The Legislature passed a sweeping package of police accountability measures early Tuesday morning following two months of touch-and-go negotiations after the killing of George Floyd in Minneapolis police custody.
The bill, one of the most substantial changes to the state's criminal justice system in years, includes a statewide ban on chokeholds and neck restraints — such as the one used on Floyd — and a prohibition on warrior-style training for officers. It enhances data collection around deadly force encounters, requires officers to intervene and creates a new state unit to investigate such cases. The bill boosts funding for crisis intervention training, creates a panel of expert arbitrators to handle police misconduct cases and establishes incentives for officers to live in the communities they police.
The House approved the measure 102 to 29 just before midnight. The Senate passed it 60 to 7 a couple of hours later and sent the bill this morning to Gov. Tim Walz.
The hard-fought passage came after weeks of legislative impasse that had already derailed another special session in June — one that was initially called to review Walz's extension of his emergency powers. But the continuing outrage over Floyd's killing kept up the pressure on the only divided legislature in the nation to find common ground when Walz extended the state of emergency again in July.
"We've never stopped working on this, whether we were in session or out of session. That's something we all felt was important," said Senate Majority Leader Paul Gazelka, R-East Gull Lake.

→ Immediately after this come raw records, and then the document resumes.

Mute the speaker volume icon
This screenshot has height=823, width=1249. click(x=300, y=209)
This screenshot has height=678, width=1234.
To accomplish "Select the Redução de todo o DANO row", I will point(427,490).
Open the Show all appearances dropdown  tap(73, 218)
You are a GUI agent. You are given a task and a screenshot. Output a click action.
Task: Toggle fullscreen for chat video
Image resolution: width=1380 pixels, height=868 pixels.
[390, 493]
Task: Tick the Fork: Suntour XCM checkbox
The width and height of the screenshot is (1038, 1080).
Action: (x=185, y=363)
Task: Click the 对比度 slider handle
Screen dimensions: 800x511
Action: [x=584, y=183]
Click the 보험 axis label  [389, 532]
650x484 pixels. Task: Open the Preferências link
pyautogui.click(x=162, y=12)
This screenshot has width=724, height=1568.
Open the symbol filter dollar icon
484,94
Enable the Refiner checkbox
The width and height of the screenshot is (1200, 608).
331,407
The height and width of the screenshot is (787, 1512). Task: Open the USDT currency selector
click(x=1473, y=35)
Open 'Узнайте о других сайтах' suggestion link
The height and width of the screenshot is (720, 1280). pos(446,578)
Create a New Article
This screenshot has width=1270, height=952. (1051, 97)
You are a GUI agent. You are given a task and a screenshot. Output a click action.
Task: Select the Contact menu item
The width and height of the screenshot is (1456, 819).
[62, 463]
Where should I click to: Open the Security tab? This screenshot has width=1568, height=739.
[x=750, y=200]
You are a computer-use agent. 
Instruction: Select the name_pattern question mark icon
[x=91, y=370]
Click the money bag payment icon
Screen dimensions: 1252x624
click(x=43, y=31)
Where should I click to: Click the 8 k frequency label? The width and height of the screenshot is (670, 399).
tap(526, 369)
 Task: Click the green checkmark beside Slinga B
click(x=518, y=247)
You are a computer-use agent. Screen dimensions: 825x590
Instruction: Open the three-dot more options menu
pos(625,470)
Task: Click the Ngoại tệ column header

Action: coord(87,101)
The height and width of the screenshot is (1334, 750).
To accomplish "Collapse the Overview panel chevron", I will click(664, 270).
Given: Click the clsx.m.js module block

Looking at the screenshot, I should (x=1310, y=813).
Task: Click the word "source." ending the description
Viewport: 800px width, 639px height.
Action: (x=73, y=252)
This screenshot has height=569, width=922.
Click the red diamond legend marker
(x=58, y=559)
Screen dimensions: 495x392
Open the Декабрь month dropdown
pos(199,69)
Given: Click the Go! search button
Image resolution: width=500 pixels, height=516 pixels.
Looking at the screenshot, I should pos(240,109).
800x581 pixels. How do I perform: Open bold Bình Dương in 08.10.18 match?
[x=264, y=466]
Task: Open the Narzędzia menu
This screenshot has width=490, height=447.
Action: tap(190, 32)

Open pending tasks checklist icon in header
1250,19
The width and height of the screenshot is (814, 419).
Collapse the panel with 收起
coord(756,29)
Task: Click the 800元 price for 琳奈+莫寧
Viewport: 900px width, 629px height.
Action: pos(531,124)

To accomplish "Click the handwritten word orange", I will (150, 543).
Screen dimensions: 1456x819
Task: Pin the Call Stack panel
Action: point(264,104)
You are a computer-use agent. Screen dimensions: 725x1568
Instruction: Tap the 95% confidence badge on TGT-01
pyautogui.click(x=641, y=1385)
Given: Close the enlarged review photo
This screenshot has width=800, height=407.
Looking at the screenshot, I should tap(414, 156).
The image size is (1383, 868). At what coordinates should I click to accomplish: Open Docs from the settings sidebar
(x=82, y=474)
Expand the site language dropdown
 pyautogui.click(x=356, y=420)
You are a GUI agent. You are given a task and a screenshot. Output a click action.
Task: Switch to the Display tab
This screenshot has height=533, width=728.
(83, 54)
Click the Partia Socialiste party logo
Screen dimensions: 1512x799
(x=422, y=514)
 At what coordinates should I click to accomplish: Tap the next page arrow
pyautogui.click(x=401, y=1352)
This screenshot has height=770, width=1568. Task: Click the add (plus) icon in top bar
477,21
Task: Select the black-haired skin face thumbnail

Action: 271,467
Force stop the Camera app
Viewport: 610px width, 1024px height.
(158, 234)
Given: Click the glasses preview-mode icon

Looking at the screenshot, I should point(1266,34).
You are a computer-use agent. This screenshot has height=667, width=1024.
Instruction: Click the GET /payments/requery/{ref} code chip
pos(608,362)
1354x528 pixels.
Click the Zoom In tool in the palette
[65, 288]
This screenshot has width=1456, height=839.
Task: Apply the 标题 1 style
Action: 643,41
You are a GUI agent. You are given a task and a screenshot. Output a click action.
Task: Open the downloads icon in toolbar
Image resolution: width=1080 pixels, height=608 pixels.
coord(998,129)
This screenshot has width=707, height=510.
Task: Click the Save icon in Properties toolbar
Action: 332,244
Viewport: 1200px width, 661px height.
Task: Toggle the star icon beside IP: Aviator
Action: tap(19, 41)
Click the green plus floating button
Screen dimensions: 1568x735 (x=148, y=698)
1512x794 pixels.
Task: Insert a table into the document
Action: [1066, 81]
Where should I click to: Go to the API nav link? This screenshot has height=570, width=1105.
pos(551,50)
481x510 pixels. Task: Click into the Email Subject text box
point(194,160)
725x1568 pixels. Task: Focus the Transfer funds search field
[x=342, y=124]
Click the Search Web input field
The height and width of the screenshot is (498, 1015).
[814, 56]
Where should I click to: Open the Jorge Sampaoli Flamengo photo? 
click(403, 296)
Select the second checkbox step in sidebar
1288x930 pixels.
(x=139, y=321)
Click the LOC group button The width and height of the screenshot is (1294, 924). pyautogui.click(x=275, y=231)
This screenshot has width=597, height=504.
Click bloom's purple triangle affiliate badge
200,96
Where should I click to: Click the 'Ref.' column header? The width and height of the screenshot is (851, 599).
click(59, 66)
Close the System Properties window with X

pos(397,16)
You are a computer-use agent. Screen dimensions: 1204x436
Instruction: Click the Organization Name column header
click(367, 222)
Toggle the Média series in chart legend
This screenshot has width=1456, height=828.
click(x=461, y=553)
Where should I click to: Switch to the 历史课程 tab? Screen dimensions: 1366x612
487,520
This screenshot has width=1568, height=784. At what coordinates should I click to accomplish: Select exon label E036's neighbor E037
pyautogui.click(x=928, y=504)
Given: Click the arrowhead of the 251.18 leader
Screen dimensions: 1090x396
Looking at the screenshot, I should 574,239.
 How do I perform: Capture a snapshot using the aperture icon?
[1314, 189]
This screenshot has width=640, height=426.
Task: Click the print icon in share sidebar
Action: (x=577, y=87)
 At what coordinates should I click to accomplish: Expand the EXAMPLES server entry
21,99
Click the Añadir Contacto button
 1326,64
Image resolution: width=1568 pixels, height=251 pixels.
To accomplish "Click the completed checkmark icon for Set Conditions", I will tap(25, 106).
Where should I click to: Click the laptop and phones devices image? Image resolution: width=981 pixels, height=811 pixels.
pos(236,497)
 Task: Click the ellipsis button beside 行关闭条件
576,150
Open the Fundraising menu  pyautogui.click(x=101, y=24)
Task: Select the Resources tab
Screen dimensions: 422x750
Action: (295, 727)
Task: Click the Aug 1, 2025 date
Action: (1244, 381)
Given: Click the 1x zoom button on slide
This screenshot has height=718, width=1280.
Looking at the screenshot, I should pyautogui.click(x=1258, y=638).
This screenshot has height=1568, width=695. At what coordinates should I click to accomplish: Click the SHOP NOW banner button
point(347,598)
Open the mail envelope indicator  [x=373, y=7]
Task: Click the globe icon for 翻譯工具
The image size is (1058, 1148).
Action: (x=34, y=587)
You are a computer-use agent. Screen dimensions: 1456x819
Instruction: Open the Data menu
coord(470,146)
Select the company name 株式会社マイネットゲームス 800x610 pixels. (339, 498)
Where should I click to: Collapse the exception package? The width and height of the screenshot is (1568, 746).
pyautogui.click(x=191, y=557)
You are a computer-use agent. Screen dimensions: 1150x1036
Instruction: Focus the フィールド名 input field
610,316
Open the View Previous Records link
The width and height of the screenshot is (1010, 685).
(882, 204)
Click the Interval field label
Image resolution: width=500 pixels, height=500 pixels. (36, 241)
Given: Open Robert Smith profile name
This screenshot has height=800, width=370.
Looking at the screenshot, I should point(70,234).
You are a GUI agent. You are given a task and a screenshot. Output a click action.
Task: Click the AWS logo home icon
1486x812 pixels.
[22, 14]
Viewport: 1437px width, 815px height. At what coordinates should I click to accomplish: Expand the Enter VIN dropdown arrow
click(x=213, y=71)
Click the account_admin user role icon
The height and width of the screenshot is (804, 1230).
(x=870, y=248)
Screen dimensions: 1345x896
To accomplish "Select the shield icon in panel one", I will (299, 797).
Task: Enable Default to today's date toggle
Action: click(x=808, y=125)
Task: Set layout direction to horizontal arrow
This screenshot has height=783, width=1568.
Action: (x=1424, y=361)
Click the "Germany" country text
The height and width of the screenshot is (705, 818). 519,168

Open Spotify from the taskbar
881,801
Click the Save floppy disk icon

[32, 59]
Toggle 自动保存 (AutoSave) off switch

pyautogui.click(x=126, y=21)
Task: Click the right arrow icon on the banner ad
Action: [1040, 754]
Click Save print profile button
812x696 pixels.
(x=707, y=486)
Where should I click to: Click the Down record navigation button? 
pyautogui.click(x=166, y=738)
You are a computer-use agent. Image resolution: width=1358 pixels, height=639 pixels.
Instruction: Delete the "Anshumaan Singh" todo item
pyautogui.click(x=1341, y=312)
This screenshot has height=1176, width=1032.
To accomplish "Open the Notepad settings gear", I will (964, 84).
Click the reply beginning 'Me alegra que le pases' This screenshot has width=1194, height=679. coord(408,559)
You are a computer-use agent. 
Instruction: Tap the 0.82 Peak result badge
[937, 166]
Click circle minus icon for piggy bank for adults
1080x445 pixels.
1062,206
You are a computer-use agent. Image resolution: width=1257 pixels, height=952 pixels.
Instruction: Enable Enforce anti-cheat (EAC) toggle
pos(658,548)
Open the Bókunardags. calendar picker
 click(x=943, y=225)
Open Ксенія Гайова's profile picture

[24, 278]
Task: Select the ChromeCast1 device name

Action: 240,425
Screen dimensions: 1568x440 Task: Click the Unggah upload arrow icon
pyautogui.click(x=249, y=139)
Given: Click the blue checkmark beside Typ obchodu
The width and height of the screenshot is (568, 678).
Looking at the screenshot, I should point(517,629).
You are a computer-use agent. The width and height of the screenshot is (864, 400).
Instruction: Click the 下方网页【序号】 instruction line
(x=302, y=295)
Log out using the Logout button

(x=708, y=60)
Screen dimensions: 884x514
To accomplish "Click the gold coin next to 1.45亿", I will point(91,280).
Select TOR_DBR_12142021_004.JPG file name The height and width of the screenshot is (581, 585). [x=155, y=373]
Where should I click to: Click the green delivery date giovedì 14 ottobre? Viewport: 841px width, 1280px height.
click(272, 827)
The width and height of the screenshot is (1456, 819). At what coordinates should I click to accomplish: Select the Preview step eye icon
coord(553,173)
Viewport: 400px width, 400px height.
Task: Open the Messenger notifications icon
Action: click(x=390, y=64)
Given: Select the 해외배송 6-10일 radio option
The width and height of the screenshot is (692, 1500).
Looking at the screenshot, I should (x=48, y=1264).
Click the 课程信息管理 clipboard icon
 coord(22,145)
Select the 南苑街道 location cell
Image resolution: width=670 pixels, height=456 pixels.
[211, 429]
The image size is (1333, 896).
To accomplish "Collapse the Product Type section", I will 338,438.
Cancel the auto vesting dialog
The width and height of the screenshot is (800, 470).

Democrats' original policing proposal went further, including provisions to restore voting rights for felons and giving the responsibility for prosecuting deadly force cases to the attorney general's office. Republicans in the Senate said they insisted that the final deal wouldn't adopt any language being considered in Minneapolis to dismantle police departments, despite the fact that there was no provision in the DFL bill to do so.
They pushed deal-making and votes late into the night Monday, after Senate Republicans imposed a deadline of midnight to either pass a deal or go home empty-handed.
"Some of us believe that you can always do more, but members this is a good bill," said Rep. Rena Moran, DFL-St Paul. "This is a beginning, this is not the end."